Shape of Motion: 4D Reconstruction from a Single Video

Qianqian Wang,Vickie Ye,Hang Gao,Jake Austin,Zhengqi Li,Angjoo Kanazawa
2024-07-19
Abstract:Monocular dynamic reconstruction is a challenging and long-standing vision problem due to the highly ill-posed nature of the task. Existing approaches are limited in that they either depend on templates, are effective only in quasi-static scenes, or fail to model 3D motion explicitly. In this work, we introduce a method capable of reconstructing generic dynamic scenes, featuring explicit, full-sequence-long 3D motion, from casually captured monocular videos. We tackle the under-constrained nature of the problem with two key insights: First, we exploit the low-dimensional structure of 3D motion by representing scene motion with a compact set of SE3 motion bases. Each point's motion is expressed as a linear combination of these bases, facilitating soft decomposition of the scene into multiple rigidly-moving groups. Second, we utilize a comprehensive set of data-driven priors, including monocular depth maps and long-range 2D tracks, and devise a method to effectively consolidate these noisy supervisory signals, resulting in a globally consistent representation of the dynamic scene. Experiments show that our method achieves state-of-the-art performance for both long-range 3D/2D motion estimation and novel view synthesis on dynamic scenes. Project Page: <a class="link-external link-https" href="https://shape-of-motion.github.io/" rel="external noopener nofollow">this https URL</a>
Computer Vision and Pattern Recognition
What problem does this paper attempt to address?

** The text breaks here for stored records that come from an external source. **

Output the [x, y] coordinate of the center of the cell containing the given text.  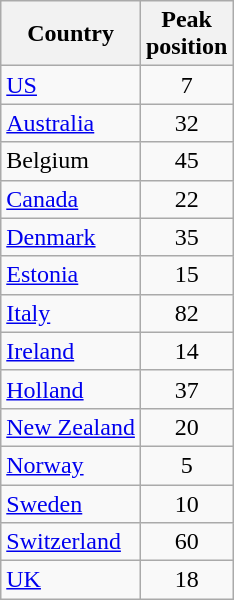
60 [186, 542]
Switzerland [71, 542]
7 [186, 85]
22 [186, 199]
Norway [71, 465]
35 [186, 237]
32 [186, 123]
New Zealand [71, 427]
UK [71, 580]
10 [186, 503]
5 [186, 465]
20 [186, 427]
82 [186, 313]
Denmark [71, 237]
Ireland [71, 351]
Australia [71, 123]
Sweden [71, 503]
45 [186, 161]
18 [186, 580]
Italy [71, 313]
US [71, 85]
14 [186, 351]
Estonia [71, 275]
Holland [71, 389]
Peakposition [186, 34]
Country [71, 34]
Canada [71, 199]
Belgium [71, 161]
37 [186, 389]
15 [186, 275]
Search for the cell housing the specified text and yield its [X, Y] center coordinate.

The paper aims to address the problem of four-dimensional (4D) reconstruction from a single video, recovering the continuous geometric structure and three-dimensional (3D) motion of dynamic scenes from ordinary single-view videos. The research team proposes a novel method that can reconstruct general dynamic scenes from monocular videos, including explicit 3D motion that spans the entire video sequence, without relying on templates or only being effective in quasi-static scenes. This method overcomes the under-constraint issue of the problem through two key insights: 1. Utilizing the low-dimensional structure of 3D motion, the scene motion is represented as a linear combination of a compact set of SE(3) motion bases. The motion of each point can be decomposed into these bases, enabling soft grouping of the scene and identification of multiple rigid body motions. 2. Using a range of data-driven priors, including monocular depth maps and long-range two-dimensional (2D) trajectories, an effective method is designed to integrate these noisy supervisory signals and obtain a consistent representation of the dynamic scene. Experiments show that this method achieves state-of-the-art performance in long-range 3D/2D motion estimation and novel view synthesis of dynamic scenes. Specifically, the proposed dynamic scene representation enables real-time novel view synthesis and globally consistent 3D tracking at any point in time. Furthermore, an optimization framework is developed to adapt the representation to complex dynamic scenes in monocular videos by utilizing physical motion priors and data-driven priors. The key contributions of the paper include: (1) a novel dynamic scene representation that strikes a balance between real-time novel view synthesis and globally consistent 3D tracking; (2) a carefully designed framework that optimizes the representation on monocular videos by leveraging physical motion priors and data-driven priors. These contributions significantly surpass previous methods in terms of long-range 2D and 3D tracking accuracy, as well as novel view synthesis quality.